O presidente da Câmara dos Deputados, Michel Temer (PMDB-SP), afirmou hoje que, caso a convenção nacional de seu partido - que será realizada no ano que vem - defina apoio ao nome do governo federal para a sucessão em 2010 do presidente Luiz Inácio Lula da Silva em 2010, o vice em uma eventual chapa mista deverá ser do PMDB. O PMDB tem de ter participação na chapa em uma eventual aliança com o candidato do governo.

Não tenho dúvida disso", cobrou Temer. "Claro que não se sabe se o PMDB terá candidato ou não. Mas em uma aliança natural, com o PMDB apoiando (o governo), o vice tem de ser do partido", frisou.

Perguntado sobre se ele seria um bom nome para uma eventual chapa PT-PMDB encabeçada pela ministra-chefe da Casa Civil, Dilma Rousseff, o presidente da Câmara respondeu com bom humor: "Não existe candidato a vice, pois ser vice é uma circunstância. Participará da chapa aquele que melhor adicionar votos e prestígio ao candidato à Presidência da República", comentou.

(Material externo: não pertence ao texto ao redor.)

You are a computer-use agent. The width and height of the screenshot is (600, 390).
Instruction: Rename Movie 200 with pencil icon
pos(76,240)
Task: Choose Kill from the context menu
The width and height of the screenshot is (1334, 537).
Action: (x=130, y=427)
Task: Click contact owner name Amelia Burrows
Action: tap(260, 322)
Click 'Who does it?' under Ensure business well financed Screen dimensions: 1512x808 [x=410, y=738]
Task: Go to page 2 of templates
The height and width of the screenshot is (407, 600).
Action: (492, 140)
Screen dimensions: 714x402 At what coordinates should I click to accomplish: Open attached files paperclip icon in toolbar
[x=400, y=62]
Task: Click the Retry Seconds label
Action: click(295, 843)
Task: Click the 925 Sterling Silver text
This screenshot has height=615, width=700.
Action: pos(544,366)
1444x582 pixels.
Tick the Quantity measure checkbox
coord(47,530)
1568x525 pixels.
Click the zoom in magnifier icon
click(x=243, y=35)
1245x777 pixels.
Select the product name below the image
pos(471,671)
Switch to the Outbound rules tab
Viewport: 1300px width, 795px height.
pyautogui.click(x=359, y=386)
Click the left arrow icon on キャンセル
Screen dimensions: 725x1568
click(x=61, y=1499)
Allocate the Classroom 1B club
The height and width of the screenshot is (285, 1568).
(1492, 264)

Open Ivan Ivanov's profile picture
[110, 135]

Temer também ressaltou que o PMDB tem uma "vinculação muito grande com o governo federal" e a tendência inicial é que o partido acompanhe o candidato governamental nas eleições de outubro do ano que vem. O presidente da Câmara ainda destacou que é provável que tal apoio venha a ocorrer, porém, enfatizou que a decisão só será definida na convenção nacional da sigla no próximo ano. Para o peemedebista, a possível entrada da senadora Marina Silva (PT-AC) na disputa presidencial pelo PV é "um fato significativo". "É um nome respeitável. Ela entra com uma expectativa muito favorável", comentou.